Exercise goal: Give again, unaltered, the lines of the listing below that run from the line having "realme 15 - tech" through the line having "Gooyaabi (233, 2559)".

Exercise data:
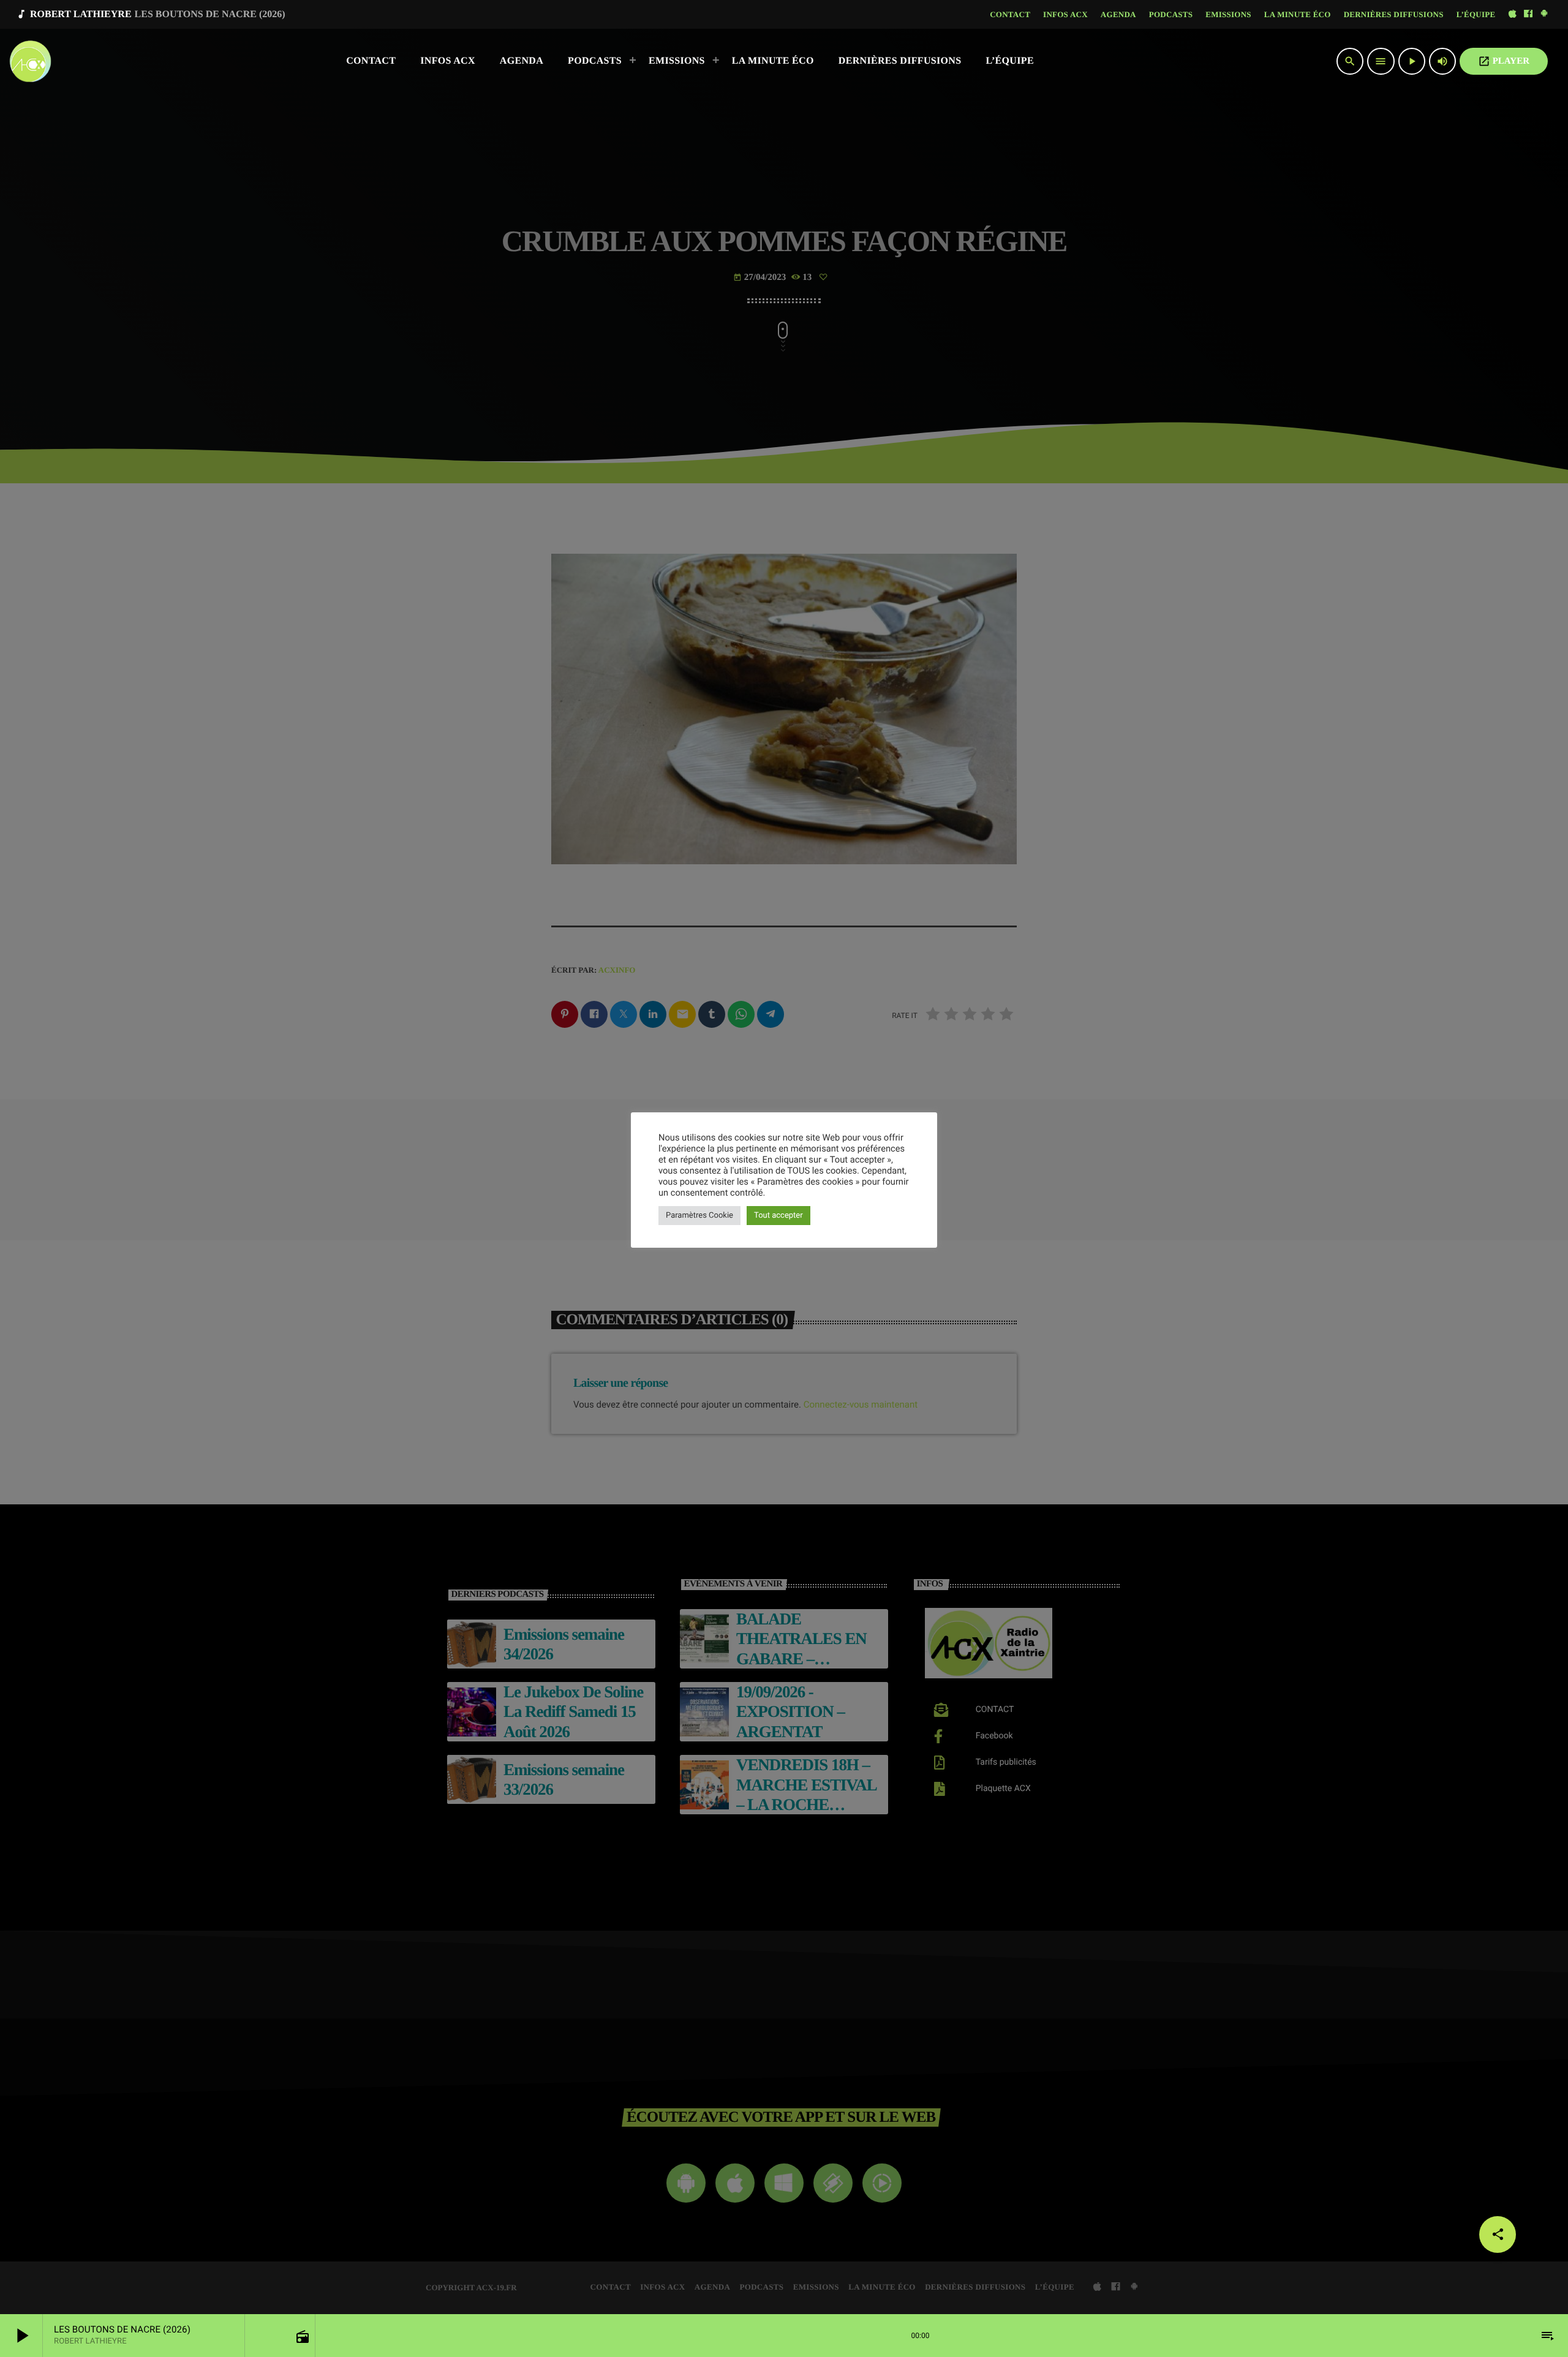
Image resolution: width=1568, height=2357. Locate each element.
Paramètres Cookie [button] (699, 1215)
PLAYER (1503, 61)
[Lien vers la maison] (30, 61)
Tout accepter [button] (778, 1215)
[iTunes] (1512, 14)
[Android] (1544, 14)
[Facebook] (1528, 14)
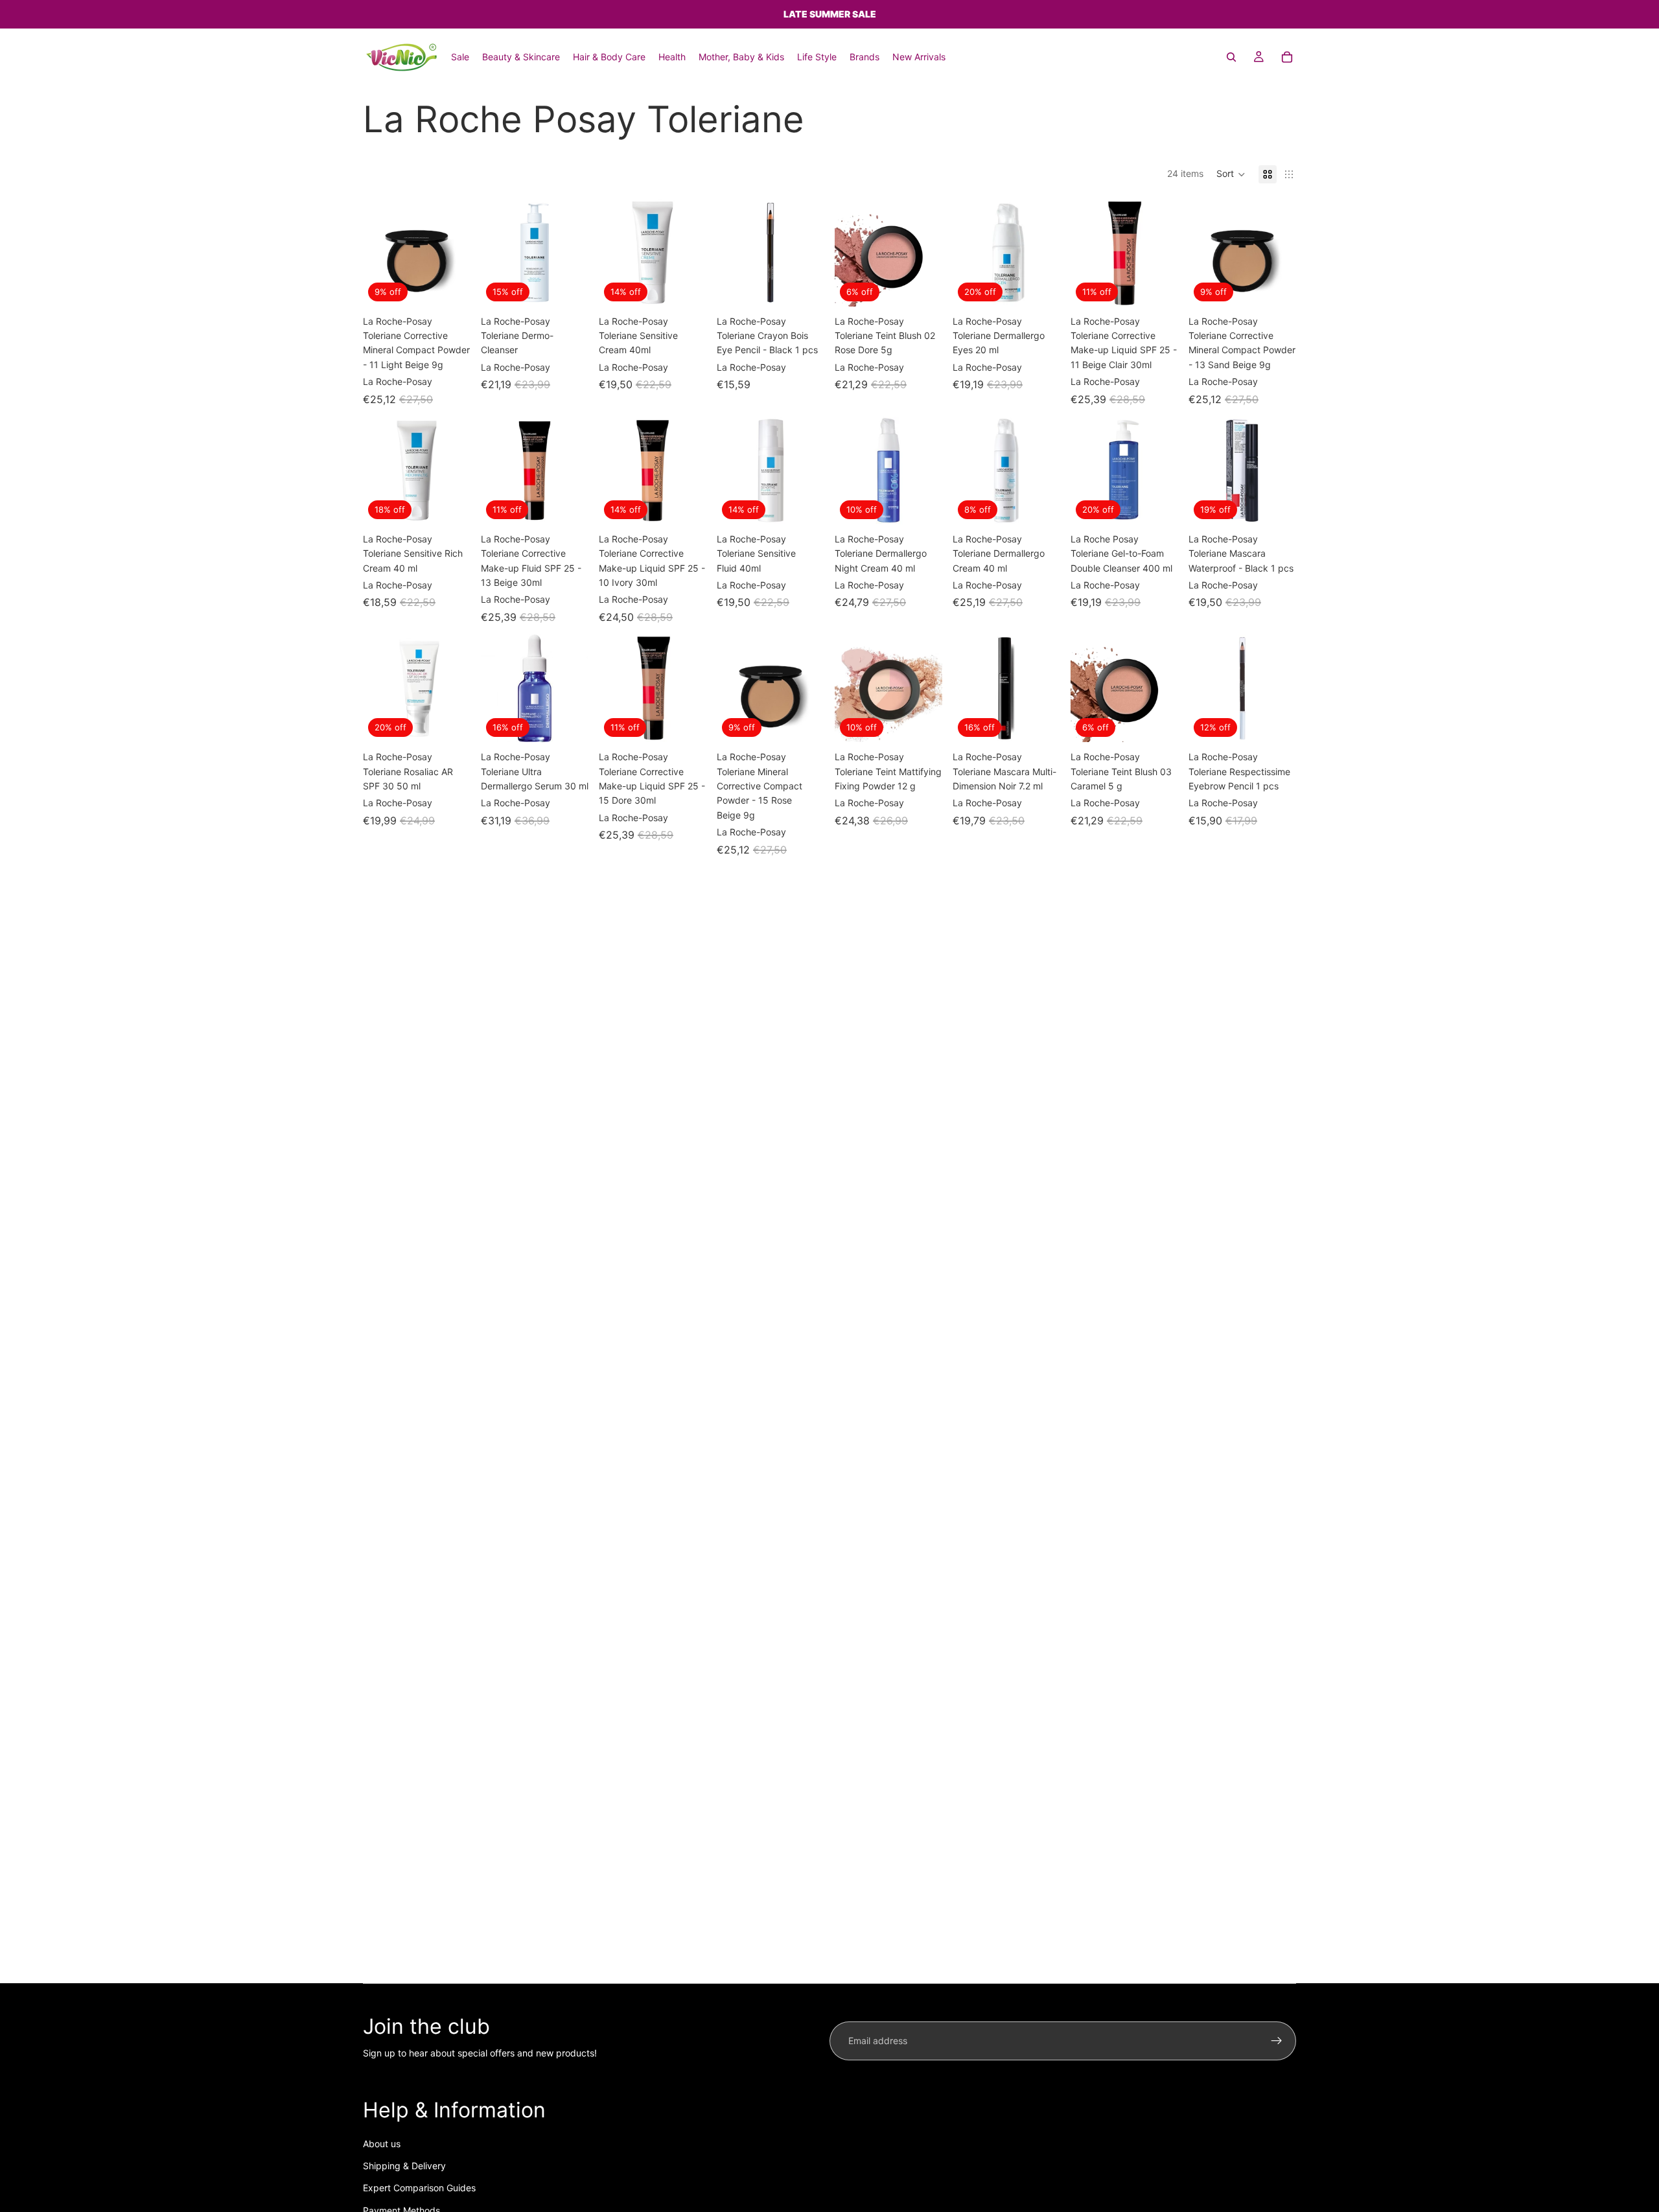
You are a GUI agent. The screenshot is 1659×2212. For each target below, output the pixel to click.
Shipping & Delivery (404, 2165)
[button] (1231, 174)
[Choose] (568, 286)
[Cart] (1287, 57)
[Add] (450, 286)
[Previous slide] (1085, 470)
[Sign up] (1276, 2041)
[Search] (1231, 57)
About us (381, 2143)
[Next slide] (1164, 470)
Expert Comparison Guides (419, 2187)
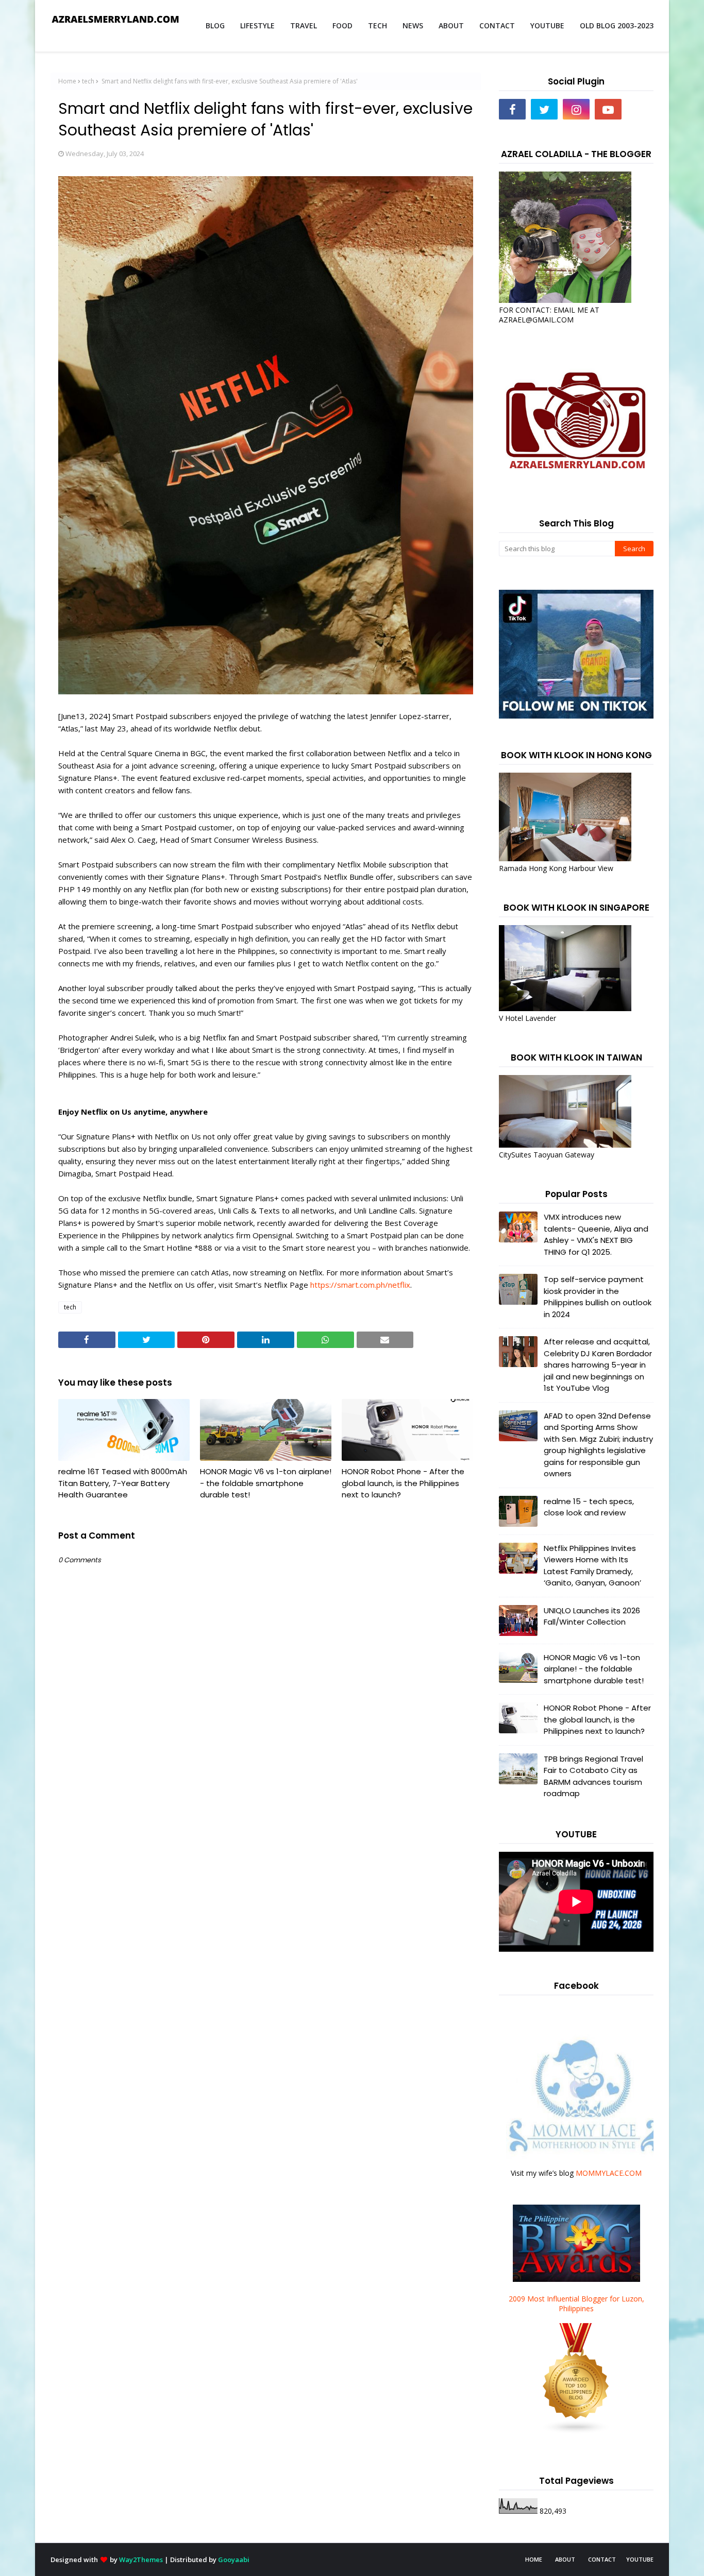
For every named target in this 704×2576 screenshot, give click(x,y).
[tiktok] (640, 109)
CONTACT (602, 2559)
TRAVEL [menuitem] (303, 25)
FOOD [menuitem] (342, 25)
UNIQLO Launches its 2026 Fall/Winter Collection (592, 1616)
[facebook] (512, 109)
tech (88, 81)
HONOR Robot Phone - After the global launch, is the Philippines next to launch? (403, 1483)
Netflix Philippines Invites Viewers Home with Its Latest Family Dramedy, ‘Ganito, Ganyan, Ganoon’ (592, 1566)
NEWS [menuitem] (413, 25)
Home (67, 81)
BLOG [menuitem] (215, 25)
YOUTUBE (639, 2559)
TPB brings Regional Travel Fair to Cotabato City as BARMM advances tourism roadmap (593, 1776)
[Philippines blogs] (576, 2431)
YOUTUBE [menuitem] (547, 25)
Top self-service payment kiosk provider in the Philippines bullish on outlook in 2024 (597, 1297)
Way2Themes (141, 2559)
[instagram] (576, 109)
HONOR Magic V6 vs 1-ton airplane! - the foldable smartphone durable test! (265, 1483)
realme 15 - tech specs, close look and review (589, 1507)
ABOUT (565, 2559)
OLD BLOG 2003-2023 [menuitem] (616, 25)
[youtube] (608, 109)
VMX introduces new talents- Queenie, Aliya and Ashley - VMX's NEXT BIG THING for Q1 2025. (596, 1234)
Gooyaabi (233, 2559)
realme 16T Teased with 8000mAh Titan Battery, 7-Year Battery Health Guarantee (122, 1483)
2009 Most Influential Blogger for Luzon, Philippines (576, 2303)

Solution to this problem:
realme 15 - tech specs, close look and review (589, 1507)
ABOUT (565, 2559)
OLD BLOG 2003-2023 [menuitem] (616, 25)
[youtube] (608, 109)
VMX introduces new talents- Queenie, Aliya and Ashley - VMX's NEXT BIG THING for Q1 2025. (596, 1234)
Gooyaabi (233, 2559)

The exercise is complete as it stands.